Desde o início da invasão, os Estados Unidos e seus parceiros da Otan apoiaram Kiev, mas evitaram se envolver diretamente no conflito.
No entanto, a Câmara dos Representantes dos Estados Unidos adotou um novo orçamento federal que inclui uma alocação de quase 14 bilhões de dólares para ajuda à Ucrânia, na forma de assistência humanitária, armas e munições.
O Ministério da Defesa russo acusou os Estados Unidos de financiar um programa de armas biológicas na Ucrânia e disse ter encontrado evidências disso em laboratórios ucranianos.
Na Rússia, as sanções ocidentais estão começando a pesar sobre a população.

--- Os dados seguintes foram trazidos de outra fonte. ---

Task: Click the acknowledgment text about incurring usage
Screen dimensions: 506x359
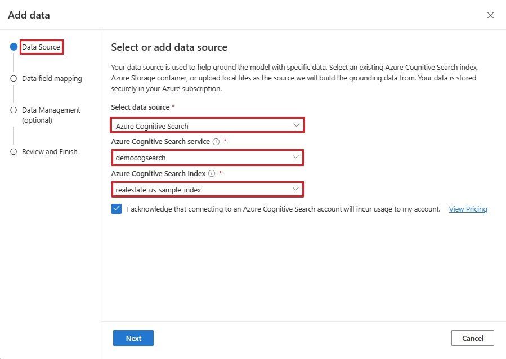Action: click(x=283, y=209)
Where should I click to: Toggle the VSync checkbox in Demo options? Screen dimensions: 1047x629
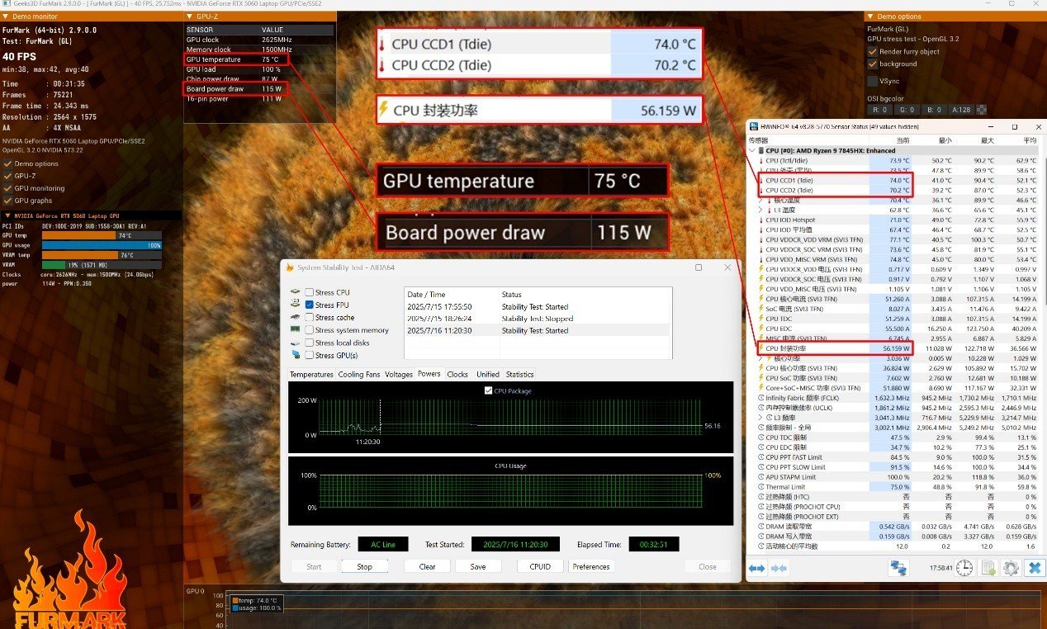coord(873,81)
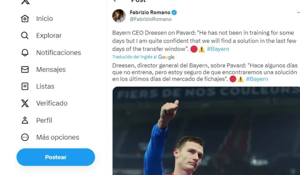Click Fabrizio Romano's profile avatar
The image size is (300, 175).
click(x=119, y=16)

As últimas empresas estrangeiras a sair foram as gigantes japonesas de videogames Sony e Nintendo.
Putin alertou que as sanções podem causar um aumento na inflação global devido ao aumento dos preços dos alimentos, já que a Rússia não poderá exportar fertilizantes suficientes. Por enquanto, segundo o mandatário, a Rússia manterá todas as suas entregas de hidrocarbonetos apesar do conflito.
Membros das potências industrializadas do G7 pediram aos países produtores de petróleo e gás que "aumentem suas entregas" para lidar com o aumento dos preços da energia e os riscos de escassez decorrentes da invasão da Ucrânia.